Talk:Earley parser

From Wikipedia, the free encyclopedia

The article says that rules like

   a -> a b

will cause both top-down and bottom-up parsers to go into an infinite loop, but I thought it was only top-down parsers that had a problem with left-recursion. Any comments? — Cadr

Since no-one's commented, I'll go ahead and change the page... — Cadr
It's not exactly true, top down parsers like LL(1) will enter in a infinite loop, but other top-down parsers, indeterministic LL, (and I think some kind of top-down parser that uses breadth-first search also) will eventually finish.

[edit] NP-complete?

Parsing Unrestricted languages is not NP-complete, it is much harder.

It can be easily shown (simulation of Turing machines by grammars gives an immediate reduction of the halting problem to parsing of general languages) that the problem is not computable.

Unless anybody objects, I'll correct it.

--UrsusArctos 22:37, 19 Oct 2004 (UTC)

Be careful with the meaning of the word "parse", though. You could argue that you don't have to be able to decide a language in order to parse it, and consequently even unrestricted languages would be "parseable" in a sense, i.e. the sense that if there was a parse, you would get it eventually. I'm not sure there's any general agreement on whether this would count as "parsing" or not, so I think we should word it carefully. Otherwise yeah, the NP-complete thing is incorrect. Cadr 12:15, 20 Oct 2004 (UTC)


[edit] Turning the recognizer into a parser

Everyone describes Earley's algorithm as a parser, but no-one ever bothers to explain how you turn the recognizer into a parser. My understanding is that you modify the completer to record a backpointer.. but exactly what item gets the backpointer and what it is to point to is still kind of a mystery to me. I believe that the new item you are creating should receive the backpointer and it should point to the item you are copying (to advance the dot in). However this is not sufficient, you also need some mechanism to inherit backpointers, otherwise you end up with a disconnected tree. Can anyone clarify this process?

That would be very useful! Unfortunately, I haven't found any description about that yet... --ThSoft 21:39, 14 September 2006 (UTC)

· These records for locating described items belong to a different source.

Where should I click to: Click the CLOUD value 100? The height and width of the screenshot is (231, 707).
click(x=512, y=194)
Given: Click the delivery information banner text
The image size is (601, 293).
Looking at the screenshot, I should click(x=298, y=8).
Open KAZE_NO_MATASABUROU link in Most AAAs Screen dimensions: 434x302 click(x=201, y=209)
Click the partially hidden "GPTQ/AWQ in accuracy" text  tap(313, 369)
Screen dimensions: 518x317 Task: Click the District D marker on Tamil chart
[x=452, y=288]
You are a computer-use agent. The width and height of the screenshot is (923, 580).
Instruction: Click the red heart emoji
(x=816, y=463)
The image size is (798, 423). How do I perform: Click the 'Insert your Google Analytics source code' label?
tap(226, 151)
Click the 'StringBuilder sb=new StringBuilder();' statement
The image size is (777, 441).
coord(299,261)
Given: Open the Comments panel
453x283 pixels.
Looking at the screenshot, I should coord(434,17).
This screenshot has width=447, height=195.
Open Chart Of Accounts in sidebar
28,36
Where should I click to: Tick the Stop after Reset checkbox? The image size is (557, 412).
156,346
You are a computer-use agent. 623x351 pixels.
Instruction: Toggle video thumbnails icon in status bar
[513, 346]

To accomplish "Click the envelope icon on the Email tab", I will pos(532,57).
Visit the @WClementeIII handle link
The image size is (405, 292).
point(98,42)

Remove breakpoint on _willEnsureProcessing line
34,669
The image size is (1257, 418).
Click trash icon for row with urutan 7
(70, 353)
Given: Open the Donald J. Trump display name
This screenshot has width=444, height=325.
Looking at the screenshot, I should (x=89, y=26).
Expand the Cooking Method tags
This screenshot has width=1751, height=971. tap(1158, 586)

[edit] Error in the algorithm description?

I believe that:

  • Prediction: For every state in S(k) of the form (X → α • Y β, j) (where j is the origin position as above), add (Y → • γ, j+1) to S(k) for every production with Y on the left-hand side.

Should be changed to:

  • Prediction: For every state in S(k) of the form (X → α • Y β, j) (where j is the origin position as above), add (Y → • γ, k) to S(k) for every production with Y on the left-hand side.

This is a change of "j+1" to "k". See the example. —Preceding unsigned comment added by 87.116.85.20 (talk) 17:14, 4 December 2007 (UTC)